HIV (Human Immunodeficiency Virus) is contracted when this virus gets into a person’s system through the transference of certain bodily fluids from a person who is HIV-infected. A person can come into contact with this virus through sexual contact, needle or drug injections, pregnancy, childbirth, breast-feeding, and through blood infusions. Once it is in a person’s system, HIV attacks T-cells, which play a vital role in maintaining the immune system. As this virus destroys the T-cells, it also replicates itself and attaches itself to more cells in the body, thus rendering the body helpless from against any disease. At its final stages, HIV becomes AIDS and eventually leads to death.
However, not everyone who has HIV will eventually get AIDS. Over the years, there has been a lot of research and advancement in the prevention of AIDS. With the correct treatment called “antiretroviral therapy” (ART) the virus can be kept at a lower level.
Despite the fact that there are treatments, not everyone has access to the treatment nor can everyone afford the medical supplies. Thus, there are many people who die unnecessarily because of AIDS. A proper focus on the treating those with the disease will significantly lower the death toll, as shown by Botswana’s fight to eradicate AIDS.
Botswana is considered one of the most successful countries in Africa to tackle the AIDS epidemic. President Festus Mogae, who took office in 1998, made it his goal to lower the number of AIDS related deaths. He allocated a significant amount of money AIDS for prevention. In 2002 a program was launched that allowed almost every Botswana citizen to free receive treatment. Although they still have a very high percentage of people struggling with this disease, the country has been significantly transformed since the medication was made accessible to all.
Kgosi Mmualefhe, a resident in Botswana stated that there used to be funerals every weekend for people who died of AIDS. Many people who roamed the streets were very noticeably sick and some couldn’t even get up to walk. However, since the drugs have been given for people to take, he stated that he is seeing a lot of improvement. The number of babies who have HIV transmitted to them through pregnancy has been reduced to 4 percent.
Botswana’s success in treating patients with HIV and AIDS is partly due to the huge amount of funding given by international donors, showing the importance of international support. Botswana has also increased their own spending on AIDS prevention over the years.

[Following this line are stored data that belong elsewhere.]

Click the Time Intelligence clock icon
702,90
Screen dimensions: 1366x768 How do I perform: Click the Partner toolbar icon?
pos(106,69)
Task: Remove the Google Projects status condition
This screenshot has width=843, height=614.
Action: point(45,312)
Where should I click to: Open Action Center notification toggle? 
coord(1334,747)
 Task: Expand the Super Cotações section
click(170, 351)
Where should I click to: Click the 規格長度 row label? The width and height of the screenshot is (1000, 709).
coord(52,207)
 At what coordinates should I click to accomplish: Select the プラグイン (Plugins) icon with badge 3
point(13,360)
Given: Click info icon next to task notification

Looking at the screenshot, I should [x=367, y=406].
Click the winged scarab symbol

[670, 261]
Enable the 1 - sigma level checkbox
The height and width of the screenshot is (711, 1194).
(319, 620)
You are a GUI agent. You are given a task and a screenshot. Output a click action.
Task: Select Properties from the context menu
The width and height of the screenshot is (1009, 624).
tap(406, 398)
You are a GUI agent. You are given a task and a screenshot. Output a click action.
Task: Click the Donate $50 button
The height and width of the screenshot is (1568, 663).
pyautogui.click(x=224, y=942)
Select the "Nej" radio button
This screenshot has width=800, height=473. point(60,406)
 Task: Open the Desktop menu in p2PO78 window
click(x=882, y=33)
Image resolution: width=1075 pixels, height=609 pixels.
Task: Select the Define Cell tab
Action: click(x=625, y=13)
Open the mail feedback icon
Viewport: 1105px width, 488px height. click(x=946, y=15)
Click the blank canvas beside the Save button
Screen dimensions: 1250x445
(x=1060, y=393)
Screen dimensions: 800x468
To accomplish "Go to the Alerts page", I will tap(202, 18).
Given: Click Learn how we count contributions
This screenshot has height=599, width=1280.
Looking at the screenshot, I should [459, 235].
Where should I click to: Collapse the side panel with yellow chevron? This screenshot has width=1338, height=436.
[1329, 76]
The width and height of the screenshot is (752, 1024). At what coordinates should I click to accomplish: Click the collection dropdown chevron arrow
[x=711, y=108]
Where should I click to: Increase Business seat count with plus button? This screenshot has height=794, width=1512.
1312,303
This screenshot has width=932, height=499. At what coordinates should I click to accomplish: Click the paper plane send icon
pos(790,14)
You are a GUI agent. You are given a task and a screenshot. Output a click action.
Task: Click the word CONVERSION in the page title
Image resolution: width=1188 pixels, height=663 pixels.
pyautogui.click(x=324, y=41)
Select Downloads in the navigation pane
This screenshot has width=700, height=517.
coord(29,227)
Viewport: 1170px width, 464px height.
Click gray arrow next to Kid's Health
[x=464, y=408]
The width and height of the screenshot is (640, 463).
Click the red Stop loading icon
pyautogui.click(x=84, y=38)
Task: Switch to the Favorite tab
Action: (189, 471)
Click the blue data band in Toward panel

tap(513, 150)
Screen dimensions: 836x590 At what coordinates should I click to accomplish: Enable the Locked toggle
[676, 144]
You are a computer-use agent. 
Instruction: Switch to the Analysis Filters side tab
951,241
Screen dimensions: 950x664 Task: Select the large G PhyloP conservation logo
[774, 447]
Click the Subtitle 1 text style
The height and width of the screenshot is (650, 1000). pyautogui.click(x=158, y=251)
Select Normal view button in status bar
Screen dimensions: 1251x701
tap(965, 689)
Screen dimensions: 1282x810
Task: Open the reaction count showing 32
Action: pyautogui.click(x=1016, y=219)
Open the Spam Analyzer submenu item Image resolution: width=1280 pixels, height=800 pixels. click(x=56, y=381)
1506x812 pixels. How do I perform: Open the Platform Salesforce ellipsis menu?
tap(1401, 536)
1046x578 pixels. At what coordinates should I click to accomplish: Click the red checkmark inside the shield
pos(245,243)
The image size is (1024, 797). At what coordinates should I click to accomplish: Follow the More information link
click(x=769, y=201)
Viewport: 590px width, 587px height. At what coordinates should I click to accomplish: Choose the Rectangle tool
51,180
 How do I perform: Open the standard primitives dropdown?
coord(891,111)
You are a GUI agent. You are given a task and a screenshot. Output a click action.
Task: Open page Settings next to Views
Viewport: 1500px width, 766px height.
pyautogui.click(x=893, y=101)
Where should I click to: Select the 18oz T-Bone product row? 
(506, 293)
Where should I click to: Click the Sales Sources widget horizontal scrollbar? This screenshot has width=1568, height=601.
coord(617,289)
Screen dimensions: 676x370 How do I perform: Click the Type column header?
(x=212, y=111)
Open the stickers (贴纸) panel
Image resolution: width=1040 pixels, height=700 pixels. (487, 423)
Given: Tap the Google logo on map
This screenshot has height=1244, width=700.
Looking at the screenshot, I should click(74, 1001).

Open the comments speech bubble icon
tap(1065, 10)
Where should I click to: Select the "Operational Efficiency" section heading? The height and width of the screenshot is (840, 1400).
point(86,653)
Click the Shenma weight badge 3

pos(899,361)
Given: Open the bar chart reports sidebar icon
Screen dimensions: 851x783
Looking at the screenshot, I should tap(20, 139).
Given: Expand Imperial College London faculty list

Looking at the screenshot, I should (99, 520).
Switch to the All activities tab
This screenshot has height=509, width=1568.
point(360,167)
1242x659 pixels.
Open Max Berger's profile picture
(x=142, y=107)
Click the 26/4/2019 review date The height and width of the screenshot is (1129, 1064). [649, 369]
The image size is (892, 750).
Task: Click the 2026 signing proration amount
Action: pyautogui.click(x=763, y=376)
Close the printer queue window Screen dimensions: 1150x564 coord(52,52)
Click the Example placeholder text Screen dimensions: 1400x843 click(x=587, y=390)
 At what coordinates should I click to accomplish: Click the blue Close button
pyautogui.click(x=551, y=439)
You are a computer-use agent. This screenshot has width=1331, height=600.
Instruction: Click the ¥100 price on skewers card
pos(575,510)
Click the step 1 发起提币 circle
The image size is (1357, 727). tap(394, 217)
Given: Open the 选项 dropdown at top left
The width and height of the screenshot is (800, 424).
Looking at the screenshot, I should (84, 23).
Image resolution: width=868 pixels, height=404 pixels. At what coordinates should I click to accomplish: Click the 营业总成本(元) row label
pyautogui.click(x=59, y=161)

There is still a great need for treatment to be made accessible to every country and every person. Sub-Saharan Africa is the area that is hardest hit from this disease, and they are also the area with one of the least amount of resources for disease prevention. As seen by Botswana’s example, the fight against the AIDS epidemic is possible, as countries convene every year for the international AIDS conference to brainstorm how they can eventually eradicate this disease.